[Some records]
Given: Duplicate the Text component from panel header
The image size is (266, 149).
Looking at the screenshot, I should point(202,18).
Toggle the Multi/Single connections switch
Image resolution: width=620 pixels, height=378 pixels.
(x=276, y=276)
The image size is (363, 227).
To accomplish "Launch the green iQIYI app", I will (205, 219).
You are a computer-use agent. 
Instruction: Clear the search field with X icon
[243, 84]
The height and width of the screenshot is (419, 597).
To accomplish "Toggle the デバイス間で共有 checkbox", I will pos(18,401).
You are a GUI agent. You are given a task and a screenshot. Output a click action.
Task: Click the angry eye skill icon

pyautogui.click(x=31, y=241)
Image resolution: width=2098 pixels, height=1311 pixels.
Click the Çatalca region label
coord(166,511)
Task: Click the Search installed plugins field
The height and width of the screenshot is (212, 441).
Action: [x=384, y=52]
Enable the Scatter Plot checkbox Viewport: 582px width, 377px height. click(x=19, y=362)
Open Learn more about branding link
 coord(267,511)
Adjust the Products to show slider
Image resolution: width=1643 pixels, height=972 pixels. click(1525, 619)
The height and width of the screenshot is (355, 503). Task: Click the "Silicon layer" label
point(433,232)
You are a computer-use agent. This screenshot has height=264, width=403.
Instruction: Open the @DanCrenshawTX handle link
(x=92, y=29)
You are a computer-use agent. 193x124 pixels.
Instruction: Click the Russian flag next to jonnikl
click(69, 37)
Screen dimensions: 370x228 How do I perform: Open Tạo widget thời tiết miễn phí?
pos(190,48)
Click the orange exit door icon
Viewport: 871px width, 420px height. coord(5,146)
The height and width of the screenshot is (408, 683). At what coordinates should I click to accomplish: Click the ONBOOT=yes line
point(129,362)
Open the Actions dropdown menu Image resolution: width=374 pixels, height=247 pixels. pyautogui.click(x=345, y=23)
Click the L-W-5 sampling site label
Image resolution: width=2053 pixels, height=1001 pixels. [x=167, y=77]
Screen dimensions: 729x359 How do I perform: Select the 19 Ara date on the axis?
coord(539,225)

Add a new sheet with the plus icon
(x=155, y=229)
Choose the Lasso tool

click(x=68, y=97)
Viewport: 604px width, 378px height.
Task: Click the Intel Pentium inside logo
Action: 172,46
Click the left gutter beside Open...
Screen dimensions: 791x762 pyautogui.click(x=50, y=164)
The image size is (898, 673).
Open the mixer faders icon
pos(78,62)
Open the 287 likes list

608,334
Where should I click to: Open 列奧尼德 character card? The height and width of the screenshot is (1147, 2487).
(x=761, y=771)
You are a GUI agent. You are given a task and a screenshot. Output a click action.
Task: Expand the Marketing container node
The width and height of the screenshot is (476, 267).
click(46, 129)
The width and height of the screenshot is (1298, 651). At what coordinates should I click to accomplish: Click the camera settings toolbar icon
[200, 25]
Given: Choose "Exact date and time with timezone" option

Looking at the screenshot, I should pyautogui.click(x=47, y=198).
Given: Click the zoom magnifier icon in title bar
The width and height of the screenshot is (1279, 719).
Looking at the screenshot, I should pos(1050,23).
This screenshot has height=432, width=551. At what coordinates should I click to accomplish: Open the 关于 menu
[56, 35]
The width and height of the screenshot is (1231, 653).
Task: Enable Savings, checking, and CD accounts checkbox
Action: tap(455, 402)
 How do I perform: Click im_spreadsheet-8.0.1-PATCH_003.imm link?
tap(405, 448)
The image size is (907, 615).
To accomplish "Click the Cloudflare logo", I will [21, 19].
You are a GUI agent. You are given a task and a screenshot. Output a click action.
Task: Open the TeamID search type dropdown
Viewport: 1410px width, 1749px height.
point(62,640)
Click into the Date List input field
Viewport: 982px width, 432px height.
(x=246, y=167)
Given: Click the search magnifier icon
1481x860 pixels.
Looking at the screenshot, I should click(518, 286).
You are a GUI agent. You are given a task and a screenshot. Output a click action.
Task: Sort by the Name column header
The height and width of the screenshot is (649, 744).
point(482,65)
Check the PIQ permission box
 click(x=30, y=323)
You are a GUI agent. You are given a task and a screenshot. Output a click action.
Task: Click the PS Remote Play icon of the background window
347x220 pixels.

▶ **Task directions**: Write out every line of the items above as a JSON list of strings, one string per line, with blank lines left out.

▶ **Right answer**:
[
  "Given: Duplicate the Text component from panel header",
  "The image size is (266, 149).",
  "Looking at the screenshot, I should point(202,18).",
  "Toggle the Multi/Single connections switch",
  "Image resolution: width=620 pixels, height=378 pixels.",
  "(x=276, y=276)",
  "The image size is (363, 227).",
  "To accomplish \"Launch the green iQIYI app\", I will (205, 219).",
  "You are a computer-use agent. ",
  "Instruction: Clear the search field with X icon",
  "[243, 84]",
  "The height and width of the screenshot is (419, 597).",
  "To accomplish \"Toggle the デバイス間で共有 checkbox\", I will pos(18,401).",
  "You are a GUI agent. You are given a task and a screenshot. Output a click action.",
  "Task: Click the angry eye skill icon",
  "pyautogui.click(x=31, y=241)",
  "Image resolution: width=2098 pixels, height=1311 pixels.",
  "Click the Çatalca region label",
  "coord(166,511)",
  "Task: Click the Search installed plugins field",
  "The height and width of the screenshot is (212, 441).",
  "Action: [x=384, y=52]",
  "Enable the Scatter Plot checkbox Viewport: 582px width, 377px height. click(x=19, y=362)",
  "Open Learn more about branding link",
  " coord(267,511)",
  "Adjust the Products to show slider",
  "Image resolution: width=1643 pixels, height=972 pixels. click(1525, 619)",
  "The height and width of the screenshot is (355, 503). Task: Click the \"Silicon layer\" label",
  "point(433,232)",
  "You are a computer-use agent. This screenshot has height=264, width=403.",
  "Instruction: Open the @DanCrenshawTX handle link",
  "(x=92, y=29)",
  "You are a computer-use agent. 193x124 pixels.",
  "Instruction: Click the Russian flag next to jonnikl",
  "click(69, 37)",
  "Screen dimensions: 370x228 How do I perform: Open Tạo widget thời tiết miễn phí?",
  "pos(190,48)",
  "Click the orange exit door icon",
  "Viewport: 871px width, 420px height. coord(5,146)",
  "The height and width of the screenshot is (408, 683). At what coordinates should I click to accomplish: Click the ONBOOT=yes line",
  "point(129,362)",
  "Open the Actions dropdown menu Image resolution: width=374 pixels, height=247 pixels. pyautogui.click(x=345, y=23)",
  "Click the L-W-5 sampling site label",
  "Image resolution: width=2053 pixels, height=1001 pixels. [x=167, y=77]",
  "Screen dimensions: 729x359 How do I perform: Select the 19 Ara date on the axis?",
  "coord(539,225)",
  "Add a new sheet with the plus icon",
  "(x=155, y=229)",
  "Choose the Lasso tool",
  "click(x=68, y=97)",
  "Viewport: 604px width, 378px height.",
  "Task: Click the Intel Pentium inside logo",
  "Action: 172,46",
  "Click the left gutter beside Open...",
  "Screen dimensions: 791x762 pyautogui.click(x=50, y=164)",
  "The image size is (898, 673).",
  "Open the mixer faders icon",
  "pos(78,62)",
  "Open the 287 likes list",
  "608,334",
  "Where should I click to: Open 列奧尼德 character card? The height and width of the screenshot is (1147, 2487).",
  "(x=761, y=771)",
  "You are a GUI agent. You are given a task and a screenshot. Output a click action.",
  "Task: Expand the Marketing container node",
  "The width and height of the screenshot is (476, 267).",
  "click(46, 129)",
  "The width and height of the screenshot is (1298, 651). At what coordinates should I click to accomplish: Click the camera settings toolbar icon",
  "[200, 25]",
  "Given: Choose \"Exact date and time with timezone\" option",
  "Looking at the screenshot, I should pyautogui.click(x=47, y=198).",
  "Given: Click the zoom magnifier icon in title bar",
  "The width and height of the screenshot is (1279, 719).",
  "Looking at the screenshot, I should pos(1050,23).",
  "This screenshot has height=432, width=551. At what coordinates should I click to accomplish: Open the 关于 menu",
  "[56, 35]",
  "The width and height of the screenshot is (1231, 653).",
  "Task: Enable Savings, checking, and CD accounts checkbox",
  "Action: tap(455, 402)",
  " How do I perform: Click im_spreadsheet-8.0.1-PATCH_003.imm link?",
  "tap(405, 448)",
  "The image size is (907, 615).",
  "To accomplish \"Click the Cloudflare logo\", I will [21, 19].",
  "You are a GUI agent. You are given a task and a screenshot. Output a click action.",
  "Task: Open the TeamID search type dropdown",
  "Viewport: 1410px width, 1749px height.",
  "point(62,640)",
  "Click into the Date List input field",
  "Viewport: 982px width, 432px height.",
  "(x=246, y=167)",
  "Given: Click the search magnifier icon",
  "1481x860 pixels.",
  "Looking at the screenshot, I should click(518, 286).",
  "You are a GUI agent. You are given a task and a screenshot. Output a click action.",
  "Task: Sort by the Name column header",
  "The height and width of the screenshot is (649, 744).",
  "point(482,65)",
  "Check the PIQ permission box",
  " click(x=30, y=323)",
  "You are a GUI agent. You are given a task and a screenshot. Output a click action.",
  "Task: Click the PS Remote Play icon of the background window",
  "347x220 pixels."
]